One of many repeated images of Terrence Malick's The Tree of Life.

So I guess that's as good a place to start as any. If you haven't seen this film, this post will not make much sense. If you have, it probably still won't make much sense. As I try to put together words about something that my friend compared to poetry in film form.

So...wash your feet. As the mother does. Cleansing that upon which we walk. Mankind's original form of travel. And almost all creatures share that mode. What am I getting at here? I don't know either. Just ride with me. Or walk. But wash your feet. Rinse them off with a hose. Feet tell us where we've been. OK now I'm getting somewhere with this. Cleanse your past by washing the dirt off your feet. Not something we can really do. They will get dirty again. But we won't track in the mud, we will maintain a clean house which will betray our dirty past, be it from ancient times or from minutes ago when our feet were filthy.

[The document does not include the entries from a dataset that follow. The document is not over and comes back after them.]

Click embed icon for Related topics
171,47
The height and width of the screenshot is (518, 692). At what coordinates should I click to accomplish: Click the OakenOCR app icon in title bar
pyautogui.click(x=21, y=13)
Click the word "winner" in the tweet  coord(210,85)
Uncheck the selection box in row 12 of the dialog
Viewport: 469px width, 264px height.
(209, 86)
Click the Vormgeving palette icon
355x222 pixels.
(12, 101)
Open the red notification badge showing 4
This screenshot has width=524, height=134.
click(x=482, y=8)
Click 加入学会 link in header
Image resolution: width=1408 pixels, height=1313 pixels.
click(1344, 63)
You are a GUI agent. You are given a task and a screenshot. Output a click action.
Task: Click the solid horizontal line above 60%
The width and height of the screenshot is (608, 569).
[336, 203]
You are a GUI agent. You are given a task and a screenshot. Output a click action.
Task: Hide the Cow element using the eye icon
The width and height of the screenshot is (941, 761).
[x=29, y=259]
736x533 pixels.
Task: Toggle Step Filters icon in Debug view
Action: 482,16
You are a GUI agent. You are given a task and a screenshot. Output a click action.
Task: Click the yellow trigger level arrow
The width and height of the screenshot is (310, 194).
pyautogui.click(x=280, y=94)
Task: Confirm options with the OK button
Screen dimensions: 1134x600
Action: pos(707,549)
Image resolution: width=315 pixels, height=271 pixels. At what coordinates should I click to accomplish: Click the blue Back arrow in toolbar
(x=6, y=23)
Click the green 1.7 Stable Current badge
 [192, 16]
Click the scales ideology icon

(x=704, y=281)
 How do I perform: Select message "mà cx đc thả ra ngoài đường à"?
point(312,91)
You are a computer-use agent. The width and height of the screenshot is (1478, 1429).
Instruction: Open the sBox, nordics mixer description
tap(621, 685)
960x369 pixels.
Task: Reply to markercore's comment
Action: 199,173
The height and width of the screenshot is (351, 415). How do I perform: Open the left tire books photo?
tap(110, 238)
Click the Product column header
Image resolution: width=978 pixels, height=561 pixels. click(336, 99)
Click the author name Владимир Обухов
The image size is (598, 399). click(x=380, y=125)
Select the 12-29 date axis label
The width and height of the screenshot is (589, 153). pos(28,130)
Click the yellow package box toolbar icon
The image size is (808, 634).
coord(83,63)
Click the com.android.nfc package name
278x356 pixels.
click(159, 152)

But that's not enough, is it? To keep the house clean? We must keep the outsides of our houses clean. The yard. Keep that grass uniform and make sure it grows under the tree, no matter how much it refuses to do so, because it is not in the grass' nature to grow under that tree. Control nature, control the trees as well. Hey, trees! That's from the movie title! We're getting somewhere now!

You take it from here. I want an essay about this. Explain to me how we control the tree of life.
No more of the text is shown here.